WGLab / InterVar

A bioinformatics software tool for clinical interpretation of genetic variants by the 2015 ACMG-AMP guideline
188 stars 93 forks source link

Reflecting settings in config.ini #60

Open fk506cni opened 3 years ago

fk506cni commented 3 years ago

Dear authors.

I know that intervar can point out the annovar db to be used internally by editing the confing.ini file, but in reality, this can only change the file to be downloaded. From here, I discovered that when annovar does the annotating work, it does not actually include the DB specified as database_names at all.

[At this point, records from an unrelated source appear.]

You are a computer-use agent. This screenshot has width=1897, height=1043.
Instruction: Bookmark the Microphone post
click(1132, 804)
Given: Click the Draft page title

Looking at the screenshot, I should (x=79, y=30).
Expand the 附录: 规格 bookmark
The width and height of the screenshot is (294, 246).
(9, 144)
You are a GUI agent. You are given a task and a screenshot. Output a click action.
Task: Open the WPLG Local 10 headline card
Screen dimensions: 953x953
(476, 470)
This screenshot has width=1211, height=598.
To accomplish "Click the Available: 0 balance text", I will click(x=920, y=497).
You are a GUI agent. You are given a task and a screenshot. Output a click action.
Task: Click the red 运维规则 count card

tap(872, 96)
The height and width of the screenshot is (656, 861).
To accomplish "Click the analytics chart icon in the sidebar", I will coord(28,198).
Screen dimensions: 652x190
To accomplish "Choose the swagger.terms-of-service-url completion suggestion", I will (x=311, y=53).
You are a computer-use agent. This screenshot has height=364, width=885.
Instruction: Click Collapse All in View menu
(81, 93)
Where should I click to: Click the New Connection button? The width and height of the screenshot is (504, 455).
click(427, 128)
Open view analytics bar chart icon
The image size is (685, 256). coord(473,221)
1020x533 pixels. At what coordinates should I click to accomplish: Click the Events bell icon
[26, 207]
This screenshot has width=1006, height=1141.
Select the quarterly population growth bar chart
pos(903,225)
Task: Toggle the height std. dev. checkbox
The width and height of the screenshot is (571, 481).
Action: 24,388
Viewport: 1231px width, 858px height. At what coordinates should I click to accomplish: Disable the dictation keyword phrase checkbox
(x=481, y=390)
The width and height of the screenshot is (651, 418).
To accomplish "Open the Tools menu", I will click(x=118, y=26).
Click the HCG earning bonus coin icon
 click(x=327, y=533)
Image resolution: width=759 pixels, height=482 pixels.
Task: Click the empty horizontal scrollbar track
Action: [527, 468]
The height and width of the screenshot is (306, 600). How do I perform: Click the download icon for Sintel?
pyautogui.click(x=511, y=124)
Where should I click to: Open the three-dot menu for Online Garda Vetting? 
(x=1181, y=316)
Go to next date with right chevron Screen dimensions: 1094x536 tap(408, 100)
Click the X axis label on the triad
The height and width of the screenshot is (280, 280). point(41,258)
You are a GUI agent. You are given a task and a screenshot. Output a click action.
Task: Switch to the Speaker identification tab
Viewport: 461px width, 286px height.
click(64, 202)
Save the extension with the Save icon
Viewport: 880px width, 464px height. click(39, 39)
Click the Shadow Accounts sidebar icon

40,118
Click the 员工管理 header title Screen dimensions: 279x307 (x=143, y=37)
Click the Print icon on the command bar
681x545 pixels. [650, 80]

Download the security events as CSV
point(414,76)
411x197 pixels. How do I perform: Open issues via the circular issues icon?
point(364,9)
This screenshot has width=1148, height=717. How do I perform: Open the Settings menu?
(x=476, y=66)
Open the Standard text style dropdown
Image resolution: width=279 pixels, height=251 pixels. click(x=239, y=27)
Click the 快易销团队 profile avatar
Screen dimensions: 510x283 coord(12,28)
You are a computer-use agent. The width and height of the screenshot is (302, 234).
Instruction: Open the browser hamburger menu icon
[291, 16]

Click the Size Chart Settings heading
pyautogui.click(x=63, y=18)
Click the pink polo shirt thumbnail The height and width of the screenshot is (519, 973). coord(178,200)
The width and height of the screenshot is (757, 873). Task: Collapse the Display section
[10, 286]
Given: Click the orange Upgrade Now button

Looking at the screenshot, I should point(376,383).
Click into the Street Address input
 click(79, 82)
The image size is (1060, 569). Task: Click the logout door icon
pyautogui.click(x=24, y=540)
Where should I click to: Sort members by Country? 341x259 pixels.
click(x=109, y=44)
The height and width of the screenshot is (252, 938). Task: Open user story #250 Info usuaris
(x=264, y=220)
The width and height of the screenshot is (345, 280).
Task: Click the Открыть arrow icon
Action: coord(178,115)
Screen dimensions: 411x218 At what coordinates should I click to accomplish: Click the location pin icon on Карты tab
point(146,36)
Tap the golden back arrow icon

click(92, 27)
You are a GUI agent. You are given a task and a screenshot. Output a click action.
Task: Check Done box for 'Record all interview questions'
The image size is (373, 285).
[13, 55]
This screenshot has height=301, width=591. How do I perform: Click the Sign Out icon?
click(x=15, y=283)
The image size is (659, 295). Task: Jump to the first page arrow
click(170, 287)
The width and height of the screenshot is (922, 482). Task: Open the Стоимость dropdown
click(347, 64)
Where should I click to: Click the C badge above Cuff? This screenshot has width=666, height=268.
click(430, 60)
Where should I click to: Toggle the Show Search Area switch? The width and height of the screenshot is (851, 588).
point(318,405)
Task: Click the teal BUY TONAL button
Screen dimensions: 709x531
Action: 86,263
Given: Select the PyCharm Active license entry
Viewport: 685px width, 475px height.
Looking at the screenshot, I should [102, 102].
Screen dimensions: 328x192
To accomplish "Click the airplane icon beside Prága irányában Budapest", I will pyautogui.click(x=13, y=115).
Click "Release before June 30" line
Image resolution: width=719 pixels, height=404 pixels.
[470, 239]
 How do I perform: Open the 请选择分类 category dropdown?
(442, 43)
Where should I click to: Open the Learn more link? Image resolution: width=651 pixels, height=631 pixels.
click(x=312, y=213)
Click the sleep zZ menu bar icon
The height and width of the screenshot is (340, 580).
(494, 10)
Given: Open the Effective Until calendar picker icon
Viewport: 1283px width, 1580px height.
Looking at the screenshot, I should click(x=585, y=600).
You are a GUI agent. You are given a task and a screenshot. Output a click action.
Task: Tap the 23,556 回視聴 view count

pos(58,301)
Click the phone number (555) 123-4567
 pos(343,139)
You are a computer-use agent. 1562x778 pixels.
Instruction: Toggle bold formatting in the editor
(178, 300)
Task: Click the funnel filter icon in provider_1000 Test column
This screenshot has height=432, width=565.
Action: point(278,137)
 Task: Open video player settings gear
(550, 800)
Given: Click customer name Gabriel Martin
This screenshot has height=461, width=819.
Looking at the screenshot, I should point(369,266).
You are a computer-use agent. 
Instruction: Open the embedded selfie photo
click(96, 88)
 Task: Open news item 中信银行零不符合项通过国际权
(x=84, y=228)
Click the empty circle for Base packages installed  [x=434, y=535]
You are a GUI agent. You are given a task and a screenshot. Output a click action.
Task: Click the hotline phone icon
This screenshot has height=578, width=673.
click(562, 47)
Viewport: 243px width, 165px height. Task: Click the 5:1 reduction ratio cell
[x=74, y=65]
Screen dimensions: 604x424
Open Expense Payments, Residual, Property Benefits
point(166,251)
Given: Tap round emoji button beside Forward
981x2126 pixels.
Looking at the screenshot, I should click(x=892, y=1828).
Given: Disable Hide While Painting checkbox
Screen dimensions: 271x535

This seems to be because the check_annovar_result function in the Intervar.py script does not reflect these settings. After line 535,

if inputft.lower() == 'avinput' :
    cmd="perl "+paras['table_annovar']+" "+paras['inputfile']+" "+paras['database_locat']+" -buildver "+paras['buildver']+" -remove -out "+ paras['outfile']+" -protocol refGene,esp6500siv2_all,1000g2015aug_all,avsnp147,dbnsfp33a,clinvar_20190305,gnomad_genome,dbscsnv11,dbnsfp31a_interpro,rmsk,ensGene,knownGene  -operation  g,f,f,f,f,f,f,f,f,r,g,g   -nastring ."+annovar_options
    print("%s" %cmd)
    os.system(cmd)
if inputft.lower() == 'vcf' :
    cmd="perl "+paras['table_annovar']+" "+paras['inputfile']+".avinput "+paras['database_locat']+" -buildver "+paras['buildver']+" -remove -out "+ paras['outfile']+" -protocol refGene,esp6500siv2_all,1000g2015aug_all,avsnp147,dbnsfp33a,clinvar_20190305,gnomad_genome,dbscsnv11,dbnsfp31a_interpro,rmsk,ensGene,knownGene   -operation  g,f,f,f,f,f,f,f,f,r,g,g   -nastring ."+annovar_options
    print("%s" %cmd)
    os.system(cmd)
if inputft.lower() == 'vcf_m' :
    for f in glob.iglob(paras['outfile']+"*.avinput"): 
        print("INFO: Begin to annotate sample file of %s ...." %(f))
        new_outfile=re.sub(".avinput","",f)
        cmd="perl "+paras['table_annovar']+" "+f+" "+paras['database_locat']+" -buildver "+paras['buildver']+" -remove -out "+ new_outfile +" -protocol refGene,esp6500siv2_all,1000g2015aug_all,avsnp147,dbnsfp33a,clinvar_20190305,gnomad_genome,dbscsnv11,dbnsfp31a_interpro,rmsk,ensGene,knownGene   -operation  g,f,f,f,f,f,f,f,f,r,g,g   -nastring ."+annovar_options
        print("%s" %cmd)
        os.system(cmd)

This is because the protocols, database names, variables that are inserted into ”paras” are not reflected at all. If default DBs were downloaded in the first time, it will seem to be doing well what it wanted to do without error messages though it is using default DBs. Isn't this a bit misleading?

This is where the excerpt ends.